1. Q&A: Sandra Heffern on a community-based model of care
Sandra Heffern PhD is President of Effective Health Design. She has been working on bringing stakeholders together around a common vision for health reform for more than a decade. So, in this Q&A with reporter Chan Pedersen, Heffern talks through what she sees as a pathway for care improvement based on her work over the years.
“I think that part of what we have to do is, in order for us to really change our healthcare system, and look at a community-based health model, we really need to know how much we’re spending. Not just from Medicaid, not just from state employees, but from all sources. And we don’t have that information… It’s like we’re spending an enormous amount of money on health care throughout the country, not just in Alaska, and you want to mess with somebody’s business model. That’s a hard sell.”

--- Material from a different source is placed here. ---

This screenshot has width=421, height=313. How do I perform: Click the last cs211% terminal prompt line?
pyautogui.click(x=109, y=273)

2. ICYMI: Topical Agenda now available
In case you missed it, we recently released the Topical Agenda for the 2021 Alaska State of Reform Health Policy Conference coming up on September 14th! It’s a set of topics pulled together from scores of hours of conversations with our Convening Panel, key stakeholders, and sponsors. We’ll be exploring politics and policy in health care, discussing new models of collaboration across silos, and diving deep into lessons learned from the pandemic, community level health, and the future of the health care workforce.
You can view the Topical Agenda here for a sense of the conversations we have teed up, and if you have suggestions for speakers let us know. If you haven’t already registered, we’d be honored to have you join us!

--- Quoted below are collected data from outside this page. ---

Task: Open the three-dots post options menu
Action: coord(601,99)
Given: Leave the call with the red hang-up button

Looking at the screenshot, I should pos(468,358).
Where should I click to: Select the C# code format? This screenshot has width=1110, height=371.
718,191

3. Rural & frontier telehealth expansion
Sens. Lisa Murkowski and Dan Sullivan are working to direct increased funding to frontier states like Alaska for telehealth. In a new bill, the Rural and Frontier Telehealth Expansion Act, they join senators from Montana, New Mexico, Nevada, and West Virginia. It would seek to increase the FMAP, or federal share of Medicaid, by 5% to be directed to telehealth funding.
This is the latest bill the two legislators have teamed up to carry. In just the last few weeks, they got together for legislation to address teen dating violence, and a separate effort to get cruise ships back visiting the state.

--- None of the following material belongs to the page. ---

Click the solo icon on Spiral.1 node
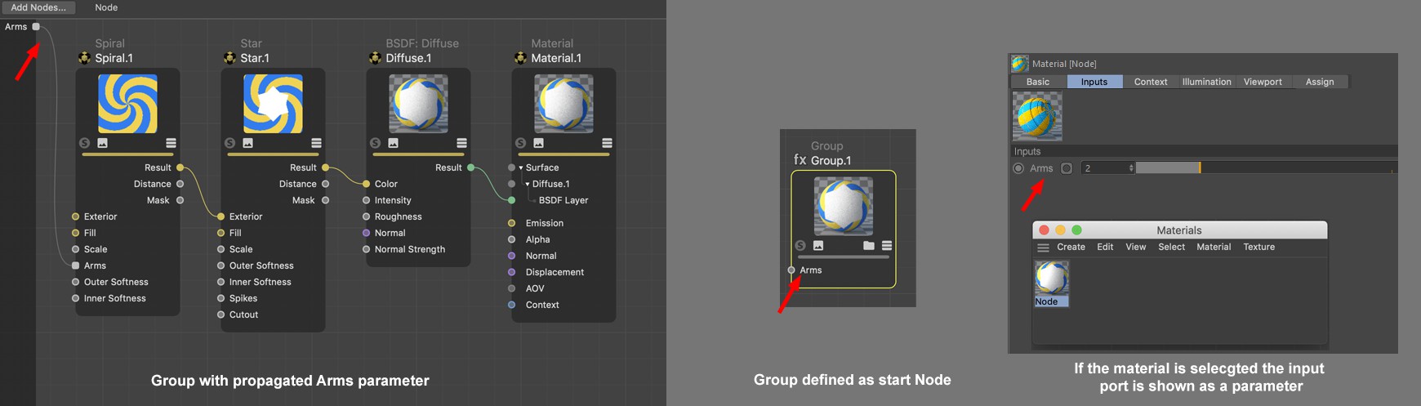Screen dimensions: 1421x406 (x=84, y=143)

4. Jessee reflects on future of workforce
Data gathered by ValuePenguin finds primary care labor shortages in 79% of Alaska’s boroughs. The report shows 89% of boroughs have mental health provider shortages and 63% have dental health shortages. “We don’t have the capacity in the state to grow our own,” says Jeff Jessee, Dean of the College of Health at the University of Alaska.
Jessee says offering advancement opportunities, attracting workers from outside of Alaska, and supporting retention activities are key to filling these positions. The university was recently awarded $480,000 to invest in behavioral health education at the graduate level, which Jessee says will be use to invest in cultural awareness, telehealth training, and inter-professional development.
Jessee is a seminal figure in Alaska health care, having helped litigate the case that led to the formation of the Alaska Mental Health Trust Authority, an organization he led for years. Jessee is retiring from his role as Dean of the UAA College of Health on July 31st.
5. Federal conversations to close coverage gap
Senate Congressional Democrats recently reached an agreement to pursue a $3.5 trillion reconciliation package that will contain a broad array of health-related provisions including funding to cover individuals in the “coverage gap” in non-Medicaid expansion states. In this piece, State of Reform columnist Jim Capretta outlines the federal workarounds that lawmakers may pursue to address the coverage gap.
Capretta says Congressional Democrats have a few options including the creation of a national public option, or the creation of a federally financed Medicaid option. He says a federally-run Medicaid offering wouldn’t generate as much opposition from hospital and insurance industries, but it would still be controversial. “Officials in the Biden administration and Democrats in Congress see 2021 as a historic opportunity to enact a substantial portion of their agenda, and closing the coverage gap is near the top of their list of priorities.”